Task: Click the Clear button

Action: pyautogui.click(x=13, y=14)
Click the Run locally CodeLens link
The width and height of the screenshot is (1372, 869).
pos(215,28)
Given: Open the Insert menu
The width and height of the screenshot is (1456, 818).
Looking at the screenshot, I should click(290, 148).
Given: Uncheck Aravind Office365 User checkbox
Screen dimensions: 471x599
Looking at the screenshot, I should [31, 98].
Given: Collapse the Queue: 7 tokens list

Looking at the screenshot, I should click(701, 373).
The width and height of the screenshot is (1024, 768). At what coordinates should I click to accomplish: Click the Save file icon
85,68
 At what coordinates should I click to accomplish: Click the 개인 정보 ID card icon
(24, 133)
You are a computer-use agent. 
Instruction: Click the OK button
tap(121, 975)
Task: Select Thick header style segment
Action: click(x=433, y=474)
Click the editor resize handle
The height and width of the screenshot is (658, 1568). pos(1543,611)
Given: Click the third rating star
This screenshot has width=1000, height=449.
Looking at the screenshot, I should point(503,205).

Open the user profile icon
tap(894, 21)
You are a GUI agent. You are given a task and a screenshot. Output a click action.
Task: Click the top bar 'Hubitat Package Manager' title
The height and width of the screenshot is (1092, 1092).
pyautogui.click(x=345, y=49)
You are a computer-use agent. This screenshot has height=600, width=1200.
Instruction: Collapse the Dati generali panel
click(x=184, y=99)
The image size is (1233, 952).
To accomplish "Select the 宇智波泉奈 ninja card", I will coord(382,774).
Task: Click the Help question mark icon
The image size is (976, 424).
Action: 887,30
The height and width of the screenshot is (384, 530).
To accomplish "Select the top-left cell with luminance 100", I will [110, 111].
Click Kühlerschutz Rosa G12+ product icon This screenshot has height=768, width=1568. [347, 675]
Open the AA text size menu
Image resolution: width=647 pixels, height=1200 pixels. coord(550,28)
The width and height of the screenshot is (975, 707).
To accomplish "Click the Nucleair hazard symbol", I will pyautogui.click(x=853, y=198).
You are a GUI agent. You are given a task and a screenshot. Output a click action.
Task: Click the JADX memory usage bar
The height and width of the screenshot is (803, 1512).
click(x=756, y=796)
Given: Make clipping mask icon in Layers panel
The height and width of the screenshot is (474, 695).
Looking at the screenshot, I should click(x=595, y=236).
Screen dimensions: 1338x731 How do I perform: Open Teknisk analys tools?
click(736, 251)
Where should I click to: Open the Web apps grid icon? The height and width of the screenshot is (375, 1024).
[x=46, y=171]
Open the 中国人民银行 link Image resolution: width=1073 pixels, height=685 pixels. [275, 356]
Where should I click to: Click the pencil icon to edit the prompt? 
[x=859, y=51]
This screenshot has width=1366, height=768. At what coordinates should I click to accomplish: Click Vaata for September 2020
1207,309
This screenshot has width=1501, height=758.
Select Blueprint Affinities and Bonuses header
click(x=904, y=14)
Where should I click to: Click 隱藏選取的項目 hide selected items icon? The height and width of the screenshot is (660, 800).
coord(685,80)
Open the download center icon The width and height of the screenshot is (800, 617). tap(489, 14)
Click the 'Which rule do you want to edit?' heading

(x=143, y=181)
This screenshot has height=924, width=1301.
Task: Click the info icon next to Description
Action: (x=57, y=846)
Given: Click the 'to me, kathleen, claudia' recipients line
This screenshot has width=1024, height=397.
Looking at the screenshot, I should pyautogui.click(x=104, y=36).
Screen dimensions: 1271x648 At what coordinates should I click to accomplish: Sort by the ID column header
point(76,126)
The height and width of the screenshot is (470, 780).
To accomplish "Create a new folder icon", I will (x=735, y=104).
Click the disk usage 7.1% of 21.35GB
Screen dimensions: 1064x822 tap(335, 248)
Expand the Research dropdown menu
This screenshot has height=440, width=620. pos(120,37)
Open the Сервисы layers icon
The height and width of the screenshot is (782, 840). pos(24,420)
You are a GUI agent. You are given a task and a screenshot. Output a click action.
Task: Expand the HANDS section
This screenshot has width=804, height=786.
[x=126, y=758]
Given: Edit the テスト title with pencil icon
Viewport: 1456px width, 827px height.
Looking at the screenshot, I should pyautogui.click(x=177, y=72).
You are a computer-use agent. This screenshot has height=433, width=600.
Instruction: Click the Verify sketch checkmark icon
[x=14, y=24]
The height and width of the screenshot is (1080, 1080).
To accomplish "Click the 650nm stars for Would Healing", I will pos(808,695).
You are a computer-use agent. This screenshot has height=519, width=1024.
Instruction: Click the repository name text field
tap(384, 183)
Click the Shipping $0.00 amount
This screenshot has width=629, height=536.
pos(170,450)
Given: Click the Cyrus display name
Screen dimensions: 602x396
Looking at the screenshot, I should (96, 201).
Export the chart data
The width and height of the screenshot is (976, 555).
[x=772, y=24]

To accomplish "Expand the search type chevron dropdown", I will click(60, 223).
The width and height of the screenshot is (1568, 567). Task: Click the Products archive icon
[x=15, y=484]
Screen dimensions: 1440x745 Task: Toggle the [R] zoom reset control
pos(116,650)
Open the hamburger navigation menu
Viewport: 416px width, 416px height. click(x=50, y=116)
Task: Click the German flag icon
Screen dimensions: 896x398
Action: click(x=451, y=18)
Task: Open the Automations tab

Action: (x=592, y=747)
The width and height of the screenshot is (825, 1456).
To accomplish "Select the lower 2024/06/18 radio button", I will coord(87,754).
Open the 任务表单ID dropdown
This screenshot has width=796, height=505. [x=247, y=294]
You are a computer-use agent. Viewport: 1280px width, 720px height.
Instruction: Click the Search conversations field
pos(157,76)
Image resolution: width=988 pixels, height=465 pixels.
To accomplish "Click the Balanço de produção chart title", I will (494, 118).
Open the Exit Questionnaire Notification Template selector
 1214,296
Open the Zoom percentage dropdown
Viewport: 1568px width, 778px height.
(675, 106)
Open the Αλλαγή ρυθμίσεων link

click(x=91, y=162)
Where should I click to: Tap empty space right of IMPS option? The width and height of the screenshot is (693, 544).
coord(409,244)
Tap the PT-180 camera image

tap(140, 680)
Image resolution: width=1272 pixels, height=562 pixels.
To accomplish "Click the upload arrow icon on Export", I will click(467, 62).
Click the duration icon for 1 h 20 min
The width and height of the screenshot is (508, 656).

What needs to be done – Copy each line of the records that contains the word "with".

Result of this task –
To accomplish "Select the top-left cell with luminance 100", I will [110, 111].
Given: Edit the テスト title with pencil icon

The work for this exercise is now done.